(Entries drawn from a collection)

^^^^^^^^

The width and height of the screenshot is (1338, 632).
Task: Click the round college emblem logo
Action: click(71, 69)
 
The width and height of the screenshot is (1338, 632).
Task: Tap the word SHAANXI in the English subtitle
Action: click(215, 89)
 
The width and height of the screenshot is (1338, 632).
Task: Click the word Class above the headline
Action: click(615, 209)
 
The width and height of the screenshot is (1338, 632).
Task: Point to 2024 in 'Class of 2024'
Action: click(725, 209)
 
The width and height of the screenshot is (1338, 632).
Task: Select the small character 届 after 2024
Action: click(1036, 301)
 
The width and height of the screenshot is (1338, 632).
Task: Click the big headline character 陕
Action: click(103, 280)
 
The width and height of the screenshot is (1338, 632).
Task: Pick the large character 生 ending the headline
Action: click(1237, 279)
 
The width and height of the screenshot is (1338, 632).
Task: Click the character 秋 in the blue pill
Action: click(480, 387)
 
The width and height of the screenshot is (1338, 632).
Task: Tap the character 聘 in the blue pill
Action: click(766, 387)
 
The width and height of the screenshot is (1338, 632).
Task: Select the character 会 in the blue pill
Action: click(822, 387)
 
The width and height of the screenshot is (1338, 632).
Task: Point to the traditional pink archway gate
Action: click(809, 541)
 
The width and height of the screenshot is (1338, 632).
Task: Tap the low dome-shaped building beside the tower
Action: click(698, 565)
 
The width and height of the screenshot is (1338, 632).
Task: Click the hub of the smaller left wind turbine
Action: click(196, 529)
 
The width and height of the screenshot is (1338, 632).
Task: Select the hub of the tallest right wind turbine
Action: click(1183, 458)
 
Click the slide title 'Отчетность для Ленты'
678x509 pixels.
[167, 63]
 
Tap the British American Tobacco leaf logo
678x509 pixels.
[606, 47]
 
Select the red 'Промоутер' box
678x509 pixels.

^^^^^^^^

## Directions
Copy out every one of the rows above, word for word.

## Task result
The width and height of the screenshot is (1338, 632).
Task: Click the round college emblem logo
Action: click(71, 69)
 
The width and height of the screenshot is (1338, 632).
Task: Tap the word SHAANXI in the English subtitle
Action: click(215, 89)
 
The width and height of the screenshot is (1338, 632).
Task: Click the word Class above the headline
Action: click(615, 209)
 
The width and height of the screenshot is (1338, 632).
Task: Point to 2024 in 'Class of 2024'
Action: click(725, 209)
 
The width and height of the screenshot is (1338, 632).
Task: Select the small character 届 after 2024
Action: click(1036, 301)
 
The width and height of the screenshot is (1338, 632).
Task: Click the big headline character 陕
Action: click(103, 280)
 
The width and height of the screenshot is (1338, 632).
Task: Pick the large character 生 ending the headline
Action: click(1237, 279)
 
The width and height of the screenshot is (1338, 632).
Task: Click the character 秋 in the blue pill
Action: click(480, 387)
 
The width and height of the screenshot is (1338, 632).
Task: Tap the character 聘 in the blue pill
Action: click(766, 387)
 
The width and height of the screenshot is (1338, 632).
Task: Select the character 会 in the blue pill
Action: click(822, 387)
 
The width and height of the screenshot is (1338, 632).
Task: Point to the traditional pink archway gate
Action: click(809, 541)
 
The width and height of the screenshot is (1338, 632).
Task: Tap the low dome-shaped building beside the tower
Action: click(698, 565)
 
The width and height of the screenshot is (1338, 632).
Task: Click the hub of the smaller left wind turbine
Action: click(196, 529)
 
The width and height of the screenshot is (1338, 632).
Task: Select the hub of the tallest right wind turbine
Action: click(1183, 458)
 
Click the slide title 'Отчетность для Ленты'
678x509 pixels.
[167, 63]
 
Tap the British American Tobacco leaf logo
678x509 pixels.
[606, 47]
 
Select the red 'Промоутер' box
678x509 pixels.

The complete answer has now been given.